You will get a phone call from the hospital the day before your admission advising you what time to arrive.  On the day of surgery you will arrive and the hospital and the nursing staff will weigh you again and take your blood pressure and pulse.  You will be brought through to the operating room where you will see Dr Hamer and your anaesthetist before being administered the anaesthetic.  Afterwards you will wake up in the recovery before being transferred to the ward.  The nursing staff on the ward are very experienced and will guide you through your recovery.  Most people will be able to stand up and walk around the ward the day of the operation, and feel well enough to be discharged by 4pm the day following their procedure.  Occassionally if you haven’t woken up well from your anaesthetic, you may need to stay two nights.  

At home after your operation

Most people take around 2 weeks off work to recover.  Even though you will be able to walk around and will have minimal discomfort after the operation, your energy levels can be very low as your body adjusts to a decreased calorie intake.  It is important during this period to avoid becoming dehydrated, and to follow your dietary advice carefully.  If at any stage you have concerns around what you can eat, your information booklet will have most answers, and if not you can contact your dietician.  If you become unwell, have increasing pain or develop sweats or fevers you should contact Dr Hamer’s rooms.  

Adjusting to life with a sleeve gastrectomy

There are some important issues to think through before going ahead with any weight loss operation.  A weight loss operation is a powerful tool that will help you get weight off and to keep it off.  It is important though to recognise that you will need to change some aspects of your lifestyle, such as eating different foods, and starting regular exercise regimes if you want to keep the weight off longer term.  

After a sleeve gastrectomy, you will not be able to eat as much as you can before your operation.  Although this may sound self evident, it is important to have thought through how this can affect you socially.  If eating out or eating big meals with your family is a regular thing in your life, it may be wise to spend some time thinking about how you will adjust to this after your operation.  

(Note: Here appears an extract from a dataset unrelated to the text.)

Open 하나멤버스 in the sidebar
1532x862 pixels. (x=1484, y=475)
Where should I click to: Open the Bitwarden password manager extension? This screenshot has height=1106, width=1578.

As you lose weight quickly, over the first few months you can experience some hair loss.  This is not permanent.  

Follow up

Dr Hamer and his team will follow you up regularly after your operation.  You will see both him and your dietician to help ensure you are on track with your weight loss, dietary and lifestyle changes.  If you have any problems post operatively you should contact the rooms for an extra appointment.  

Side effects to be aware of

All operations have side effects or potential complications you need to be aware of.  Risks of any operation include the risk of the anaesthetic, small risks of bleeding, infection, developing hernias where the key hole instruments are inserted, blood clots and pneumonia.  In sleeve gastrectomy there is a risk of leakage from the staple line which occurs in approximately 1/100 people.  This can be a serious complication, and in some cases require a prolonged stay in hospital, and further operations.  There is a risk of bleeding from the staple line, often this will settle down with no intervention, sometimes it will require a second key-hole operation to stop it.  Longer term some people will develop reflux as a result of their sleeve gastrectomy.  If you have concerns about your reflux please discuss this with Dr Hamer as there are other options availabe to you.